Thursday, 18 December 2025, 8:49 pm

    Budget boost paves way for more farm-to-market roads in 2026 

    Agriculture Secretary Francisco P. Tiu Laurel Jr. welcomed Congress’ decision to more than double funding for farm-to-market roads (FMRs), calling it a “game-changing investment” for farmers, food supply chains, and rural economies as lawmakers finalize the 2026 national budget. Under the spending plan approved by the bicameral conference committee, funding for FMRs will jump to P33 billion from the P16 billion originally proposed for next year. 

    The increase, pushed by the House of Representatives, is intended to expand road access to more farming communities and accelerate agricultural and countryside development. Beginning in 2026, the Department of Agriculture (DA) will assume full responsibility for the development of FMRs, taking over the function from the Department of Public Works and Highways (DPWH). 

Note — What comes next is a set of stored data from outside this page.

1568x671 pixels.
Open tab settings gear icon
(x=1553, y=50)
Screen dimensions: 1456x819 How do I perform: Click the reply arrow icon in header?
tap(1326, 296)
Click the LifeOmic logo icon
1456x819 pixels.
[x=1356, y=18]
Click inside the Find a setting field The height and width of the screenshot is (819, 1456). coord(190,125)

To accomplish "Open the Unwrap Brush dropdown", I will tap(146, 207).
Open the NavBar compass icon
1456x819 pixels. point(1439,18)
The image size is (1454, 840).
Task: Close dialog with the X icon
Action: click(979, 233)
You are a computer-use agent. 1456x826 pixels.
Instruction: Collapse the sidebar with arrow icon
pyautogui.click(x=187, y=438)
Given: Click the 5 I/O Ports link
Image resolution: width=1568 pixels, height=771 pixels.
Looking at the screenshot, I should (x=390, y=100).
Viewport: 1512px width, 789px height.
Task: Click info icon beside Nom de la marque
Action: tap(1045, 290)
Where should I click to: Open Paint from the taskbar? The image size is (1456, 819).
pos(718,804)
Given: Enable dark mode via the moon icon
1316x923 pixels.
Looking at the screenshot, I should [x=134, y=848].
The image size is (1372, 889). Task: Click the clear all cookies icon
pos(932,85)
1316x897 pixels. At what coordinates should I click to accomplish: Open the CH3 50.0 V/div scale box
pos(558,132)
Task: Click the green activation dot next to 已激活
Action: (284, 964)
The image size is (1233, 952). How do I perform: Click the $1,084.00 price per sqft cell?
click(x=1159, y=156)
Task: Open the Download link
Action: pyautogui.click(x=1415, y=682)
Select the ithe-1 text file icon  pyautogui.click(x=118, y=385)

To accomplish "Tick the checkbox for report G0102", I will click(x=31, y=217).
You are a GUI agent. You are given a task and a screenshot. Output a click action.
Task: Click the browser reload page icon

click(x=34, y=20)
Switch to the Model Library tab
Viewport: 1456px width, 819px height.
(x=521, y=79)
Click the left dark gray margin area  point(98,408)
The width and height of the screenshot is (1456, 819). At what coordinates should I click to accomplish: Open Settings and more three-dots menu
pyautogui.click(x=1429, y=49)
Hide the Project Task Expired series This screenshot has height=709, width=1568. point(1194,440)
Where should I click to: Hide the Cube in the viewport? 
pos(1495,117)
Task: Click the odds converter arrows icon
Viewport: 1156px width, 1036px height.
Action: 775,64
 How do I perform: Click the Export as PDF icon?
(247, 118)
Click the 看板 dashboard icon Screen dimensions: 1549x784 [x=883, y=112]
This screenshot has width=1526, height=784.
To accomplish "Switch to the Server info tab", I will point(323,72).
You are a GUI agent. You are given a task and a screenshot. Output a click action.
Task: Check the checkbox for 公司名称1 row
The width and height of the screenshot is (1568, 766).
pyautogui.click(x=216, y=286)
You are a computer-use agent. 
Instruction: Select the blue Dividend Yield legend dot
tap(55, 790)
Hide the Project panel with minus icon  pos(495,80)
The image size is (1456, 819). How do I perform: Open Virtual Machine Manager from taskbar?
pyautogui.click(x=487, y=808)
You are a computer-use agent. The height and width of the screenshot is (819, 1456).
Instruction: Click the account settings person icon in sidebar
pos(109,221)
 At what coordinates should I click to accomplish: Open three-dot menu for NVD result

    The transition is meant to streamline implementation and better align road construction with the needs of farmers and agricultural producers. Tiu Laurel said the DA has been laying the groundwork to manage the expanded mandate. This includes strengthening the agency’s engineering capacity, coordinating closely with local government units and other national agencies, and encouraging public participation to ensure projects are completed on time and built to specification. 

    The DA has also established an infrastructure projects watchdog and is rolling out a digital monitoring portal to reinforce transparency and accountability for the road project. The platform will allow lawmakers and the public to track FMR projects in real time—from fund releases to construction progress. 

    The agriculture chief said early estimates indicate the DA can deliver FMR projects at roughly 20 percent lower cost than the DPWH’s average of P15 million per kilometer, potentially freeing up funds to build more roads. 

    “With a P33-billion budget, we can build about 2,750 kilometers of farm-to-market roads that will lower production and transport costs, raise farmers’ incomes, and help bring down food prices for consumers,” Tiu Laurel said. 

    Business groups and agribusiness stakeholders have also welcomed the expanded FMR program, describing it as a productivity multiplier that can reduce logistics costs, cut post-harvest losses, and improve the competitiveness of Philippine agriculture in both domestic and export markets. 

    Tiu Laurel assured legislators that only legitimate and clearly identified FMR projects will be undertaken by the DA. 

    “We will only implement properly vetted and justified farm-to-market road projects,” he said. Senate President Pro Tempore Panfilo Lacson, however, has raised concerns over whether the list of FMR projects tied to the higher allocation resulted from DA planning or from congressional insertions following the realignment of P255 billion in controversial flood-control funds. 

    The DA has long estimated that the country needs about 131,000 kilometers of farm-to-market roads to spur rural development, boost farmers’ incomes, and reduce food costs.

    Roughly 60,000 kilometers of these roads have yet to be built—an undertaking estimated to cost around P720 billion. At current budget levels, completing the network would take at least 21 years.